Gehry y parte de su equipo estuvieron ayer en Elciego para presentar su diseño de lujo enclavado en las bodegas de los herederos del Marqués del Riscal, sobre una elevación que le sitúa al mismo nivel que la iglesia. «Ha sido el punto de inspiración más sólido para diseñar el edificio. La he visitado varias veces, nunca la he perdido de vista. Luego, están los viñedos y sus curvas de los troncos y las ramas, que le han dado la forma. Cuando lo veo desde fuera, me imagino una melena llevada por el viento en todas las direcciones, una expresión del movimiento», contó ayer a este periódico el arquitecto del Guggenheim Bilbao.
Gestionado por la cadena Starwood, el hotel cuenta con 41 habitaciones, 11 de ellas «suites», y la número tres, la más lujosa, llamada con el apellido del arquitecto.
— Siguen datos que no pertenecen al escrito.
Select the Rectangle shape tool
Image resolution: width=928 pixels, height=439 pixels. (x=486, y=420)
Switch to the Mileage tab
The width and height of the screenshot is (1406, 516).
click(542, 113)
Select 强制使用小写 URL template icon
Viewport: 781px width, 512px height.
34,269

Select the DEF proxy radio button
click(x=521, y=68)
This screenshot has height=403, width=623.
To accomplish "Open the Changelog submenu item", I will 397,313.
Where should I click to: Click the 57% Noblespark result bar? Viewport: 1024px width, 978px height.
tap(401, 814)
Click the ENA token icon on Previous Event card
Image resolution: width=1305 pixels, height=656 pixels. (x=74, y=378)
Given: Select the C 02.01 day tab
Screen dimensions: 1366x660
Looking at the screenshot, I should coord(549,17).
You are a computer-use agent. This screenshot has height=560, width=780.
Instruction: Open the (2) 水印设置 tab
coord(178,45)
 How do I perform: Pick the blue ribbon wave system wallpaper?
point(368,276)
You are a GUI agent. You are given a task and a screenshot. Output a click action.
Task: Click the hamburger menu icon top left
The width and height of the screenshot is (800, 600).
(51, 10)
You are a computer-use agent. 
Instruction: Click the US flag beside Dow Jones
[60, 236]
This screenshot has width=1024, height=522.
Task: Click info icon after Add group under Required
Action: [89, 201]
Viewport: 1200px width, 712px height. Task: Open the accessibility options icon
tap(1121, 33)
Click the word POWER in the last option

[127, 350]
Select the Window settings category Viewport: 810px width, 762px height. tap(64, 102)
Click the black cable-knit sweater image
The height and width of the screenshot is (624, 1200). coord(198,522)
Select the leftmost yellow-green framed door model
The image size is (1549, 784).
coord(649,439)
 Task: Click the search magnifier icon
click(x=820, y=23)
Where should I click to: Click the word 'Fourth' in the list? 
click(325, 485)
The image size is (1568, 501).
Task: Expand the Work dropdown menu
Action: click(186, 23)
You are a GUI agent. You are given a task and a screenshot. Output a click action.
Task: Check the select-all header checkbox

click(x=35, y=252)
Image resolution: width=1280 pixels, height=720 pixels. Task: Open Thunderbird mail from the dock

Dormir allí una noche y levantarse frente al ventanal que, como dice Gehry, «encuadra» el pueblo alavés, cuesta 1.350 euros, justo mil más que la estancia más barata. «La idea de una arquitectura exuberante para las bodegas ya estaba aquí cuando yo llegué. Calatrava, Norman Foster y algunos otros ya lo habían hecho. Sí, esto es un hotel de lujo, pero de verdad que ello no me ha influido gran cosa. ¿Ha visto las habitaciones? Son sencillas y cómodas, igual que este pueblo y esta comarca. No me gusta el lujo pomposo, prefiero la sencillez».
El vino y las sensaciones
Vestido con un traje azul marino y un jersey negro, acompañado de su ya habitual bastón, Gehry comentaba que lo más difícil fue elegir los colores de algunas chapas de titanio. Las hay en su color plateado natural, otras son moradas y el resto de un morado que insinúa el vino tinto. Pero nada de esto le resulta evidente al arquitecto. «Incluso los tonos son muy importantes. A mí me cuesta elegirlos y dejo que la gente opine. En el edificio de las oficinas del Guggenheim dudé hasta el último momento. Algunos querían rojo, yo propuse el blanco o el negro, pero me decían que era demasiado duro. Aquí, en el Elciego, hablé mucho con la familia propietaria de la bodega. Estas discusiones ayudan a que la gente se involucre y que sienta el edificio como algo suyo».
De Gehry dicen los entendidos en arquitectura que participa de un movimiento que desprecia las líneas rectas porque apenas existen en la naturaleza, y que por eso se decanta por las curvas, las propias de los seres vivos y de los cuerpos naturales. «Yo soy un organismo, así que no veo nada más lógico que trabajar con formas orgánicas. Y yo creo que esta filosofía también se relaciona con algo tan natural como el vino, y con las sensaciones y sentimientos que produce: la pasión, muchas veces la alegría, incluso la felicidad».
En la presentación de ayer, junto a directivos de las bodegas y del restaurante, se encontraban sus dos «manos derechas»: César Caicoya y Edwin Chan. «Hay muchos pasillos, elevaciones... Ha sido más difícil que el Guggenheim», decía Caicoya. El coste total del proyecto ha sido de 70 millones de euros. Gehry espera ansioso a que llegue hoy Don Juan Carlos. «No me siento obligado a llarmarle Majestad o cosas parecidas. Es sencillamente una persona normal con la que me gustar estar».